How C–H Compares to Truly Polar Bonds
Putting C–H next to other common bonds makes its near-nonpolar nature obvious:
- C–C: 0.0 difference, completely nonpolar
- C–H: 0.4 difference, essentially nonpolar
- C–N: 0.5 difference, slightly polar
- N–H: 0.9 difference, polar
- C–O: 1.0 difference, polar
- O–H: 1.4 difference, strongly polar
The jump from C–H at 0.4 to N–H at 0.9 is where polarity starts to meaningfully affect a molecule’s properties. Bonds with differences above roughly 0.5 begin participating in stronger intermolecular attractions and influencing solubility, boiling points, and reactivity in noticeable ways.
Why It Matters: Solubility and Molecular Behavior
The practical consequence of C–H being nonpolar is that molecules dominated by C–H bonds don’t mix with water. Water is highly polar, and the rule “like dissolves like” means polar substances dissolve in polar solvents while nonpolar substances dissolve in nonpolar solvents. This is exactly why oil (long chains of C–H bonds) and water don’t mix. Hydrocarbons like hexane, benzene, and toluene are classic nonpolar solvents precisely because their C–H frameworks carry no significant charge imbalance.
The hydrocarbon portion of any organic molecule is described as hydrophobic, meaning it resists dissolving in water. When you add a polar group like O–H to a hydrocarbon chain (creating an alcohol, for instance), the molecule gains some water solubility. But the C–H sections still resist it. Short alcohols like methanol and ethanol dissolve freely in water because their polar O–H group dominates the small hydrocarbon portion. Longer alcohols become increasingly insoluble as the nonpolar C–H chain grows.
The “Weakly Polar” Nuance
Some chemistry sources describe C–H as “weakly polar” rather than flatly nonpolar, and that’s technically more precise. Carbon is slightly more electronegative than hydrogen, so it does pull the shared electrons a tiny bit closer to itself. This gives the carbon end a faint negative charge and the hydrogen end a faint positive charge. In certain specialized contexts, this matters. For example, C–H bonds next to strongly electron-withdrawing groups (like fluorine or oxygen) can become polar enough to participate in weak hydrogen bonding. Chemists studying crystal structures and protein folding sometimes account for these subtle C–H interactions.

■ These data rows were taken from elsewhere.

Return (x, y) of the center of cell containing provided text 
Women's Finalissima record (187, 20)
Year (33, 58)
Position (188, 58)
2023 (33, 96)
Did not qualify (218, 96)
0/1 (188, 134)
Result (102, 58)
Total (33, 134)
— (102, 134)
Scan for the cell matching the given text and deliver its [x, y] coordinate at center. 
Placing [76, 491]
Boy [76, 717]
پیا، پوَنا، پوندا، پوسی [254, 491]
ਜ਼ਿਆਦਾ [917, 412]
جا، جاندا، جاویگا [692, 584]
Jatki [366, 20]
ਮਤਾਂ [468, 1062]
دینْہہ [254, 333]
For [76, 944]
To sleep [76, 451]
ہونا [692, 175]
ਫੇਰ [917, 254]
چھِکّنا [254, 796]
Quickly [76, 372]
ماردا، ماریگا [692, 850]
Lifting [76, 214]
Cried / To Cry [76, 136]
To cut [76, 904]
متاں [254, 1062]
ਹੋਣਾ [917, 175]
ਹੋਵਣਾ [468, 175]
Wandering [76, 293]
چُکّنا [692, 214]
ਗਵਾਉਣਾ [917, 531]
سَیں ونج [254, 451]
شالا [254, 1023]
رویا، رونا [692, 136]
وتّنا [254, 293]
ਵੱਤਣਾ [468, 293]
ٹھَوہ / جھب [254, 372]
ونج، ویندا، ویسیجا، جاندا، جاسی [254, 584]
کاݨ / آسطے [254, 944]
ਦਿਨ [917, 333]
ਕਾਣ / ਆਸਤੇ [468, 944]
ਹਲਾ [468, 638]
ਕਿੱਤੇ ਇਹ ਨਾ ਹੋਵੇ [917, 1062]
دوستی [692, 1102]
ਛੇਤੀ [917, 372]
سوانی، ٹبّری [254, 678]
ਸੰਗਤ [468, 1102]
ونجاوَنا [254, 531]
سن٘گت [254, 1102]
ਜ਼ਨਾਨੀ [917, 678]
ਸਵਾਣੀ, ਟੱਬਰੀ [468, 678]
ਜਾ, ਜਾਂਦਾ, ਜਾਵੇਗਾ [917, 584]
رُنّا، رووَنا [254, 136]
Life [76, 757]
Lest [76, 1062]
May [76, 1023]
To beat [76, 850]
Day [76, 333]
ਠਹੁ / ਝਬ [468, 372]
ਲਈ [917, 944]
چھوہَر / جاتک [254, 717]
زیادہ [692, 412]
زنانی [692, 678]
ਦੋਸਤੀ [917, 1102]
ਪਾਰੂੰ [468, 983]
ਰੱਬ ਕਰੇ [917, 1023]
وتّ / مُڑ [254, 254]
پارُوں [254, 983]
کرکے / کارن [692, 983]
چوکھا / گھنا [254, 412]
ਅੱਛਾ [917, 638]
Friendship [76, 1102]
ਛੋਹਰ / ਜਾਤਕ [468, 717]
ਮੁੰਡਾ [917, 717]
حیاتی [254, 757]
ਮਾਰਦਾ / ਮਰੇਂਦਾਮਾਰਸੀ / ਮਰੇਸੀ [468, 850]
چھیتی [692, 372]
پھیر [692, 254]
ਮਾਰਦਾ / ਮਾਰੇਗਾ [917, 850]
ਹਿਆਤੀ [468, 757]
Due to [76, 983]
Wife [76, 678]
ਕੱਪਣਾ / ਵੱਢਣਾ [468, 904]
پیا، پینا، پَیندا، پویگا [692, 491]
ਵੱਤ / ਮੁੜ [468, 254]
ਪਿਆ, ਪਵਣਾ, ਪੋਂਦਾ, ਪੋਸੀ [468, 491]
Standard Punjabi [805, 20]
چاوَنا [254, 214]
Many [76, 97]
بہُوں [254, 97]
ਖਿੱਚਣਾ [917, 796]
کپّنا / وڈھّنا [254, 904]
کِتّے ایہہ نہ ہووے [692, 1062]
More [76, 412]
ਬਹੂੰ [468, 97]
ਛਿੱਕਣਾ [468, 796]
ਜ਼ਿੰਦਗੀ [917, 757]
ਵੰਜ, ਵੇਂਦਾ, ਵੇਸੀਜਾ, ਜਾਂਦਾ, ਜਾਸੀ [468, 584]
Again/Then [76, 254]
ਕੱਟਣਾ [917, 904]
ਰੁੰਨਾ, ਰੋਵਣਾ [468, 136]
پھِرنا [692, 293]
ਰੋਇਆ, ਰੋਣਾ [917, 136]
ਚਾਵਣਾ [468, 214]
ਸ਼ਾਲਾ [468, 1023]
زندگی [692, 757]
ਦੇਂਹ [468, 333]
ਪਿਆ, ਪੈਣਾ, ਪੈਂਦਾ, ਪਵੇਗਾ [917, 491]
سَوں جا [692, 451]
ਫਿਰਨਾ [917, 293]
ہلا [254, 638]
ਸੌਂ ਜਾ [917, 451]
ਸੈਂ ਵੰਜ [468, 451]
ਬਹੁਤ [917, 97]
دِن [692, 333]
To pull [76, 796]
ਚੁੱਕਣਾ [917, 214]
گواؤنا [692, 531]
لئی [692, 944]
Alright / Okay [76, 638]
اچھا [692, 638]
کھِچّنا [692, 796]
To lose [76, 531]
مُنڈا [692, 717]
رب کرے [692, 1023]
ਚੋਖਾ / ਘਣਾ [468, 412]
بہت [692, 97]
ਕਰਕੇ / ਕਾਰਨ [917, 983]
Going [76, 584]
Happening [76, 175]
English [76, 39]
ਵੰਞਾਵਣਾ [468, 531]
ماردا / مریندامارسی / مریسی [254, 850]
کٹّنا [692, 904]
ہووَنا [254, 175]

For general chemistry purposes, though, the C–H bond is nonpolar. The electronegativity difference is too small to drive meaningful polarity in the molecules where these bonds appear, and symmetric arrangements cancel out even that small effect. If you’re answering an exam question or trying to predict whether a molecule dissolves in water, treating C–H as nonpolar will give you the right answer.